As experience has grown, some clinicians follow the on-label recommendations derived from the PREEMPT studies while others, through personal experience use their on off-label paradigms which have a number of advantages as detailed herein.

Recommendations

Physicians that would like to incorporate BTX-A injections for chronic migraine in their practice should always be sure that their patients have been properly evaluated and worked-up by a neurologist and have appropriate training for use of this agent. In a physician’s practice that already utilizes BTX-A for other indications (e.g., cosmetic uses, blepharospasm, or facial spasm), it is fairly easy from a technical standpoint to adapt the injections for use in chronic migraine patients.

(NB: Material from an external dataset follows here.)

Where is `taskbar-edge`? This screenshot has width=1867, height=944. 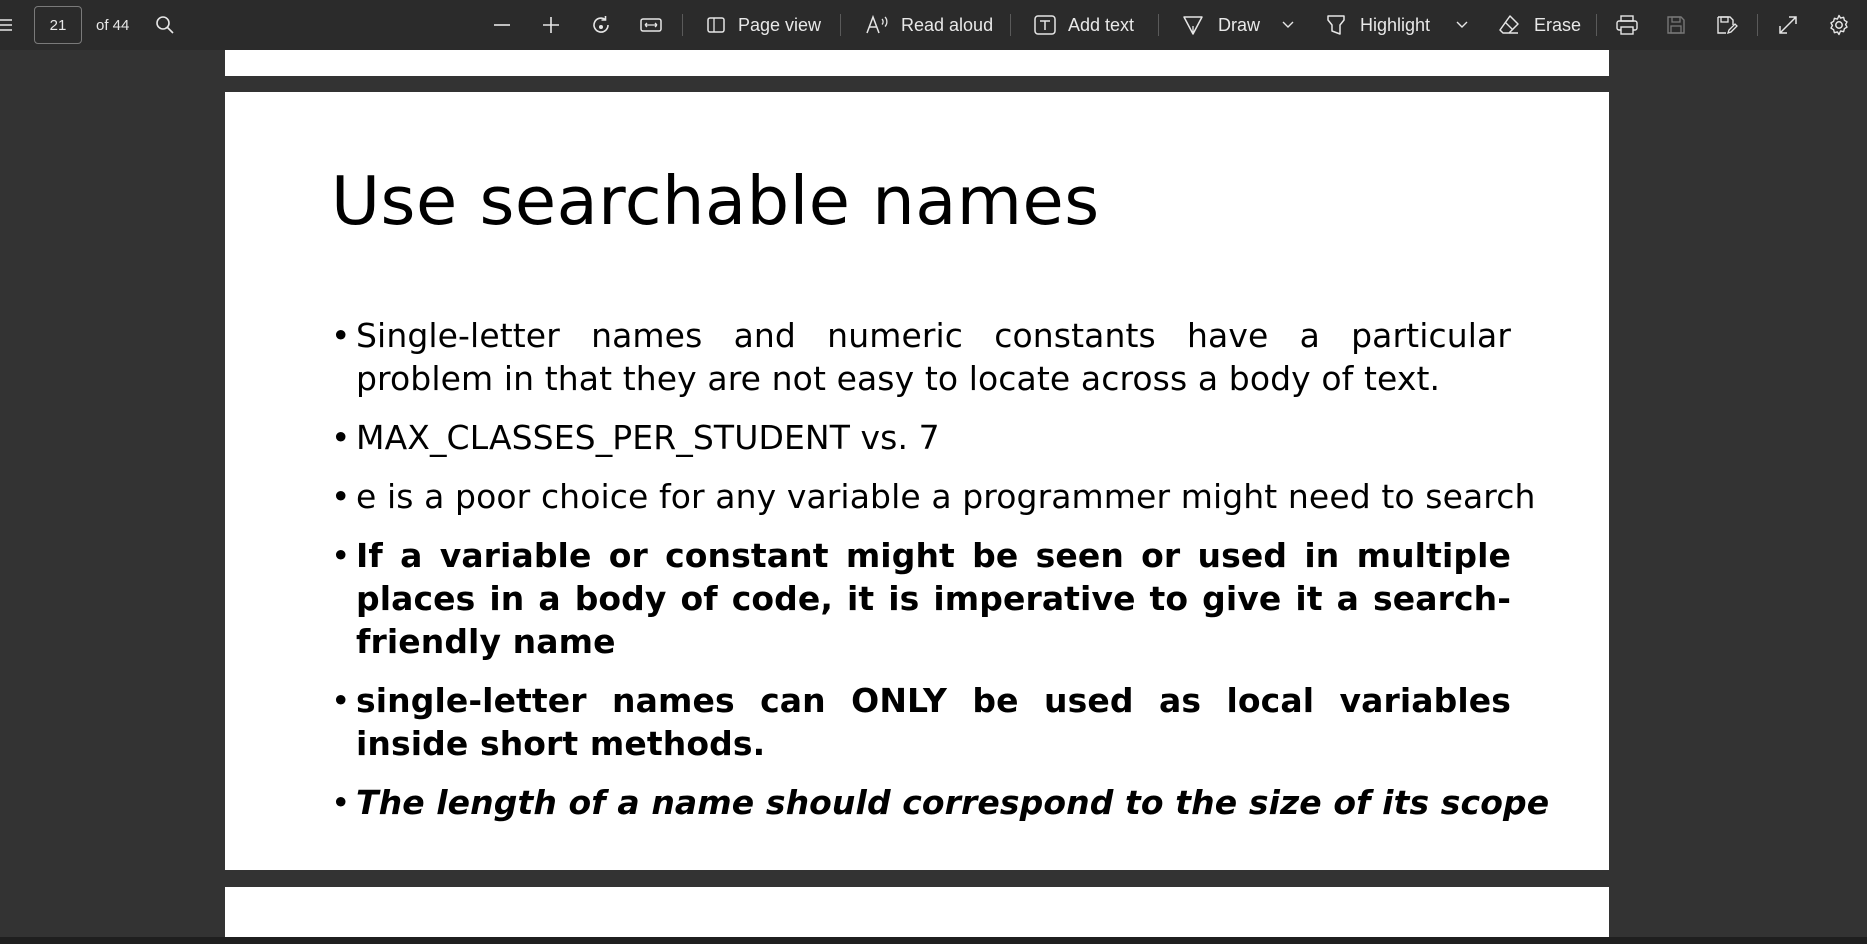 taskbar-edge is located at coordinates (934, 940).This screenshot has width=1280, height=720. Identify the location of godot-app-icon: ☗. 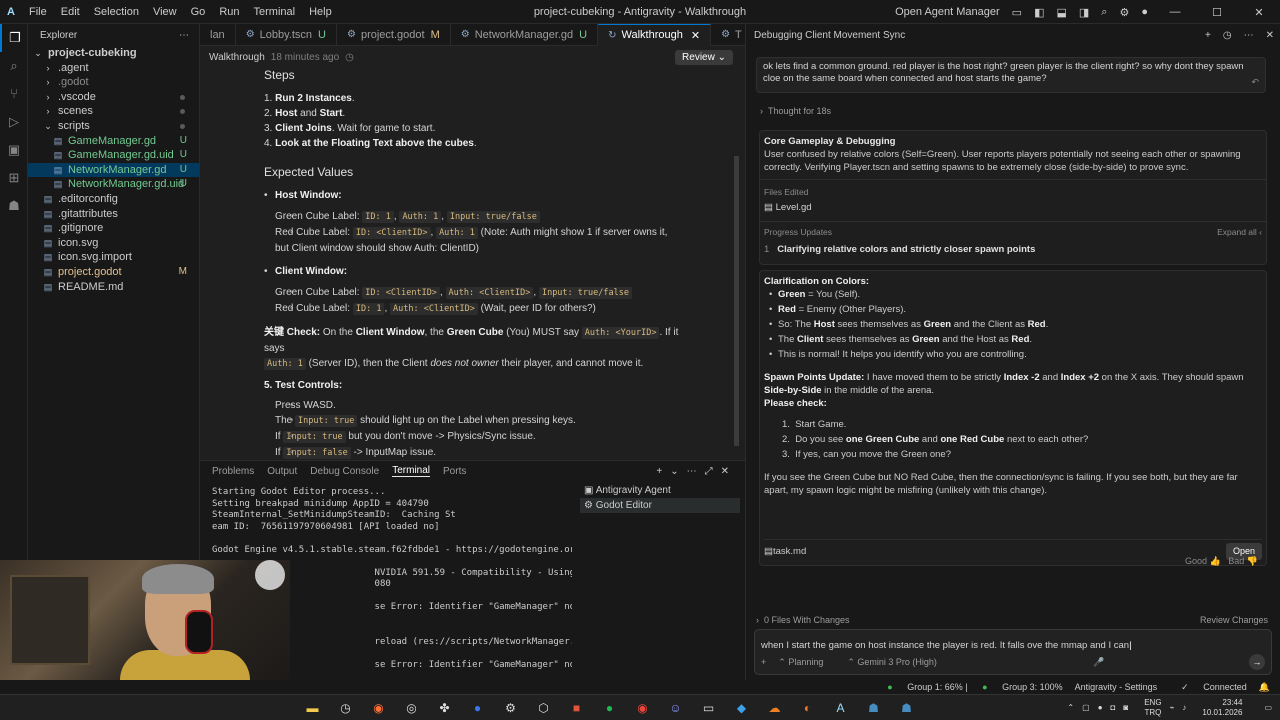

It is more difficult to understand the “disease process” than it is to learn how to perform the injections. Those who are novice injectors probably should follow on-label recommendations and inject patients as defined for the PREEMPT study, but as experience is gained physicians may find it better to use the author’s protocol detailed in this chapter. It is imperative that the physician understand how to avoid adverse events/complications and be familiar with their treatment should they occur.